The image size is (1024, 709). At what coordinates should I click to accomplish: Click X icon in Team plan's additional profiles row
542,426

--------------------

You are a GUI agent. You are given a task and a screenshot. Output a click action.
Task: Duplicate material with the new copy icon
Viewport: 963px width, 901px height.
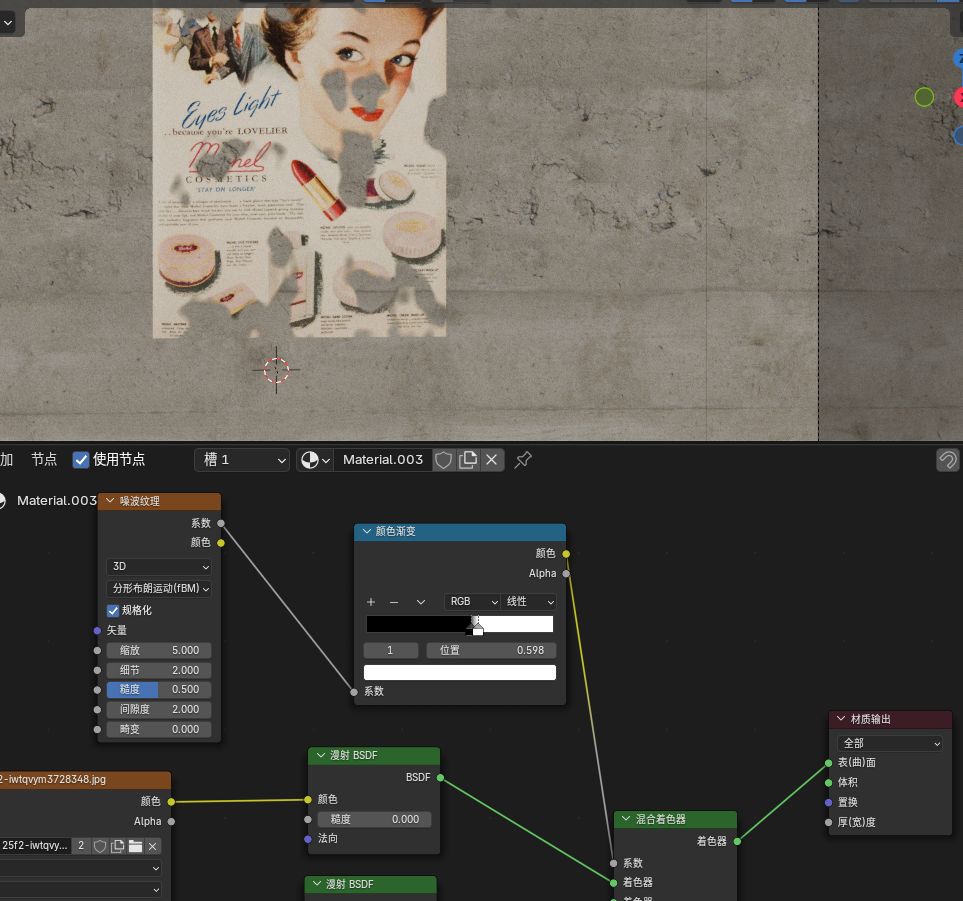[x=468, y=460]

--------------------

*SET PROBLEM:* Count the lines in the data above that contain the string "icon", matching case exactly. Reply with the number alone.

*RESPONSE BELOW:* 2